MCL312: Building Multi-Channel Conversational Interfaces Using Amazon Lex (Video)
In this session, attendees will discover how to build a multi-channel conversational interface that leverages a pre-processing layer in front of Amazon Lex, to enable you to integrate your conversational interface with external services, as well as use multiple specialized Amazon Lex chatbots as part of an overall solution. As an example of how to integrate with an external service, you will learn how to integrate with Skype and watch it in action through a chatbot demonstration with interaction through Skype messaging and voice.

MCL206: Creating Next Generation Speech-enabled Applications with Amazon Polly (Video)
Amazon Polly is a service that turns text into lifelike speech, making it easy to develop applications that use high-quality speech to increase engagement and accessibility. Get a glimpse into successful applications that use Amazon Polly text-to-speech service to enable apps to converse with its users. Attendees will benefit from understanding real-world business use cases, and learn how to add feature-rich voice capabilities to their new or existing applications.

MCL307: Amazon Polly Tips and Tricks: How to Bring Your Text-to-Speech Voices to Life (Video)
Although there are many ways to optimize the speech generated by Amazon Polly’s text-to-speech voices, you might find it challenging to apply the most effective enhancements in each situation. Learn how you can control pronunciation, intonation, timing, and emotion for text-to-speech voices. In this session, you get a comprehensive overview of the available tools and methods available for modifying Amazon Polly speech output, including SSML tags, lexicons, and punctuation. You also get recommendations for streamlining application of these techniques. Come away with insider tips on the best speech optimization techniques to provide a more natural voice experience.

MCL331:Building a Virtual Assistant with Amazon Polly and Amazon Lex
The advancement of technology has enabled people with disabilities communicate more meaningfully and participate more fully in their daily lives. We will discuss the many challenges for those with special needs, and how AWS voice technologies can provide hope and promise. In this workshop, participants will also learn how to build Pollexy (“Polly” + “Lex”), a Raspberry Pi and mobile-based special needs verbal assistant that lets caretakers schedule audio task prompts and messages both on a recurring schedule and/or on-demand.
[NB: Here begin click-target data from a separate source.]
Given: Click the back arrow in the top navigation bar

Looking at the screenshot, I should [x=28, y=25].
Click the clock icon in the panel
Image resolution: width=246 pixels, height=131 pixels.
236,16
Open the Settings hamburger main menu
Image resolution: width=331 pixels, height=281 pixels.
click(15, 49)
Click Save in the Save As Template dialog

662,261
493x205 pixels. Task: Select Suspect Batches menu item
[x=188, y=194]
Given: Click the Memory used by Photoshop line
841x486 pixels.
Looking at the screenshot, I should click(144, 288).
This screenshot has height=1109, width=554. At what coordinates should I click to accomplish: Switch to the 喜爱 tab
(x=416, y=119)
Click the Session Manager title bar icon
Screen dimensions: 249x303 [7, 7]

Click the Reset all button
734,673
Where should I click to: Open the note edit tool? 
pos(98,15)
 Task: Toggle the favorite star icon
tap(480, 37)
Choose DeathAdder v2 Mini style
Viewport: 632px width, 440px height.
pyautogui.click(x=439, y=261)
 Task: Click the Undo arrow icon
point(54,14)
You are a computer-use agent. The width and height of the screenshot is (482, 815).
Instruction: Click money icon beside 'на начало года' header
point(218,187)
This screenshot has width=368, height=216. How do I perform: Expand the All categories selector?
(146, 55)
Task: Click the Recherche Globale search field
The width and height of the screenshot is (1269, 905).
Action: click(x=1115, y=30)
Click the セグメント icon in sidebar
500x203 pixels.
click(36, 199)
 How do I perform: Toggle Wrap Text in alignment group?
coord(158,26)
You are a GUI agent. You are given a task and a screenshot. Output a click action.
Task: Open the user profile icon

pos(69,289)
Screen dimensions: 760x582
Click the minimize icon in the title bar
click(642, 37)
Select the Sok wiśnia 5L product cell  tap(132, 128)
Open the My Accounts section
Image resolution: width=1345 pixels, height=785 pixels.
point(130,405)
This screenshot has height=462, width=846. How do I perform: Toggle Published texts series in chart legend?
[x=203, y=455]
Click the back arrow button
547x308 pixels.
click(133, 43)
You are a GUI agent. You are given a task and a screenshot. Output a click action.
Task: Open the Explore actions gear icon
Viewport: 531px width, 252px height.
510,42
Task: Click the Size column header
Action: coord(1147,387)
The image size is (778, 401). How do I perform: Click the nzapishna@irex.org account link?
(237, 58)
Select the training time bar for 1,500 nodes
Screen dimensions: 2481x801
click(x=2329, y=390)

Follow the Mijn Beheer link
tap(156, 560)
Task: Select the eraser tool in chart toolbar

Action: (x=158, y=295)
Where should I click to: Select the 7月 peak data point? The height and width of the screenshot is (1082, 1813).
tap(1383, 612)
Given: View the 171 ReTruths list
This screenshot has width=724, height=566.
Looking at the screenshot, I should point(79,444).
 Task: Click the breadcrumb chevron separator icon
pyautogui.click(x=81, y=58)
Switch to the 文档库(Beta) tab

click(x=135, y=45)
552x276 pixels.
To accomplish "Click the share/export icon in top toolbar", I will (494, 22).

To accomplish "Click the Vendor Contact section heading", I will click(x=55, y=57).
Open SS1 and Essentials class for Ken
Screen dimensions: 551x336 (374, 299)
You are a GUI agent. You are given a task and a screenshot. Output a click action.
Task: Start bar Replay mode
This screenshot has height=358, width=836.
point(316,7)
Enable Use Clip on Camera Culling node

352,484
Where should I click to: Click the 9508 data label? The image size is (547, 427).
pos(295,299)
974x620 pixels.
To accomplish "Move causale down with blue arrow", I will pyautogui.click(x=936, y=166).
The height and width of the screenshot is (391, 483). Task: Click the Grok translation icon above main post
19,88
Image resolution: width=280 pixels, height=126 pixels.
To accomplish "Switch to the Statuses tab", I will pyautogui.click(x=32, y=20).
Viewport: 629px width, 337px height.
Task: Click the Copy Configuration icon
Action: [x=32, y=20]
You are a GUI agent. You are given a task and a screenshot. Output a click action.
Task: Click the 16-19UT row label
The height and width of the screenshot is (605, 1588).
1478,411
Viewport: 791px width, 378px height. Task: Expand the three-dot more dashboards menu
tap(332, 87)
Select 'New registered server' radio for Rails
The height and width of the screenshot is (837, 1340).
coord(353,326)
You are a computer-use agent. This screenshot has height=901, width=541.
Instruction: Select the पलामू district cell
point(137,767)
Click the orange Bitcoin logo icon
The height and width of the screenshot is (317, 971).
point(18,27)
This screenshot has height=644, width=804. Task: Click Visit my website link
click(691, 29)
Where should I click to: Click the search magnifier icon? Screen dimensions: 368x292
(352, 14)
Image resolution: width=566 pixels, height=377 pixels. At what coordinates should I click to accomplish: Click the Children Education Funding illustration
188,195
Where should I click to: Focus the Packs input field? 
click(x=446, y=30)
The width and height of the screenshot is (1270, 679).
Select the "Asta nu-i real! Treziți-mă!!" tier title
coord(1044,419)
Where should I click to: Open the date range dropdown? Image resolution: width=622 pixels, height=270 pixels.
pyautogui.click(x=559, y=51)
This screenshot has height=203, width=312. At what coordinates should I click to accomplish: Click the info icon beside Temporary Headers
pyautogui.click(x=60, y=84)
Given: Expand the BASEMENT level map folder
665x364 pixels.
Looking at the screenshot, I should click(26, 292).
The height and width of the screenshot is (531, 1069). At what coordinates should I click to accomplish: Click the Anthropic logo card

MCL326: Convert Any Digital Text Into Natural Sounding Speech
Text-to-speech can turn any digital text into a multimedia experience, so people can listen to ebooks, blogs, or even a PDF document, on-the-go or while multitasking. In this talk, we will walk through an architecture and workflow to create audio files of long form text with Amazon Polly and AWS Batch. Using AWS Batch to process a document in chunks asynchronously and in parallel, you can quickly turn long form content into audio files with Amazon Polly. We will also discuss how to build a text sentiment analysis engine with Lambda and DynamoDB to auto inject SSML into the text to enhance the speech output. The proposed architecture uses NLP to generate sentiment analysis around text, and uses that analysis to inject SSML tags into the text.

MCL325: Creating the Voices You Want with Amazon Polly
Many of today’s text-to-speech systems limit your choice to a few—often just one or two—voices per language. If those voices aren’t quite right for your need, the process of adding more voices is usually a costly and time-consuming one. The ability to modify voices make Amazon Polly a fast, versatile, and convenient solution for speech production. Learn how you can change various voice aspects including the speech rate, pitch intonation, and other elements to make it sound like another speaker and/or give it a different style. In this talk, we’ll dive deep into SSML with Amazon Polly to enable you to produce the voice you desire.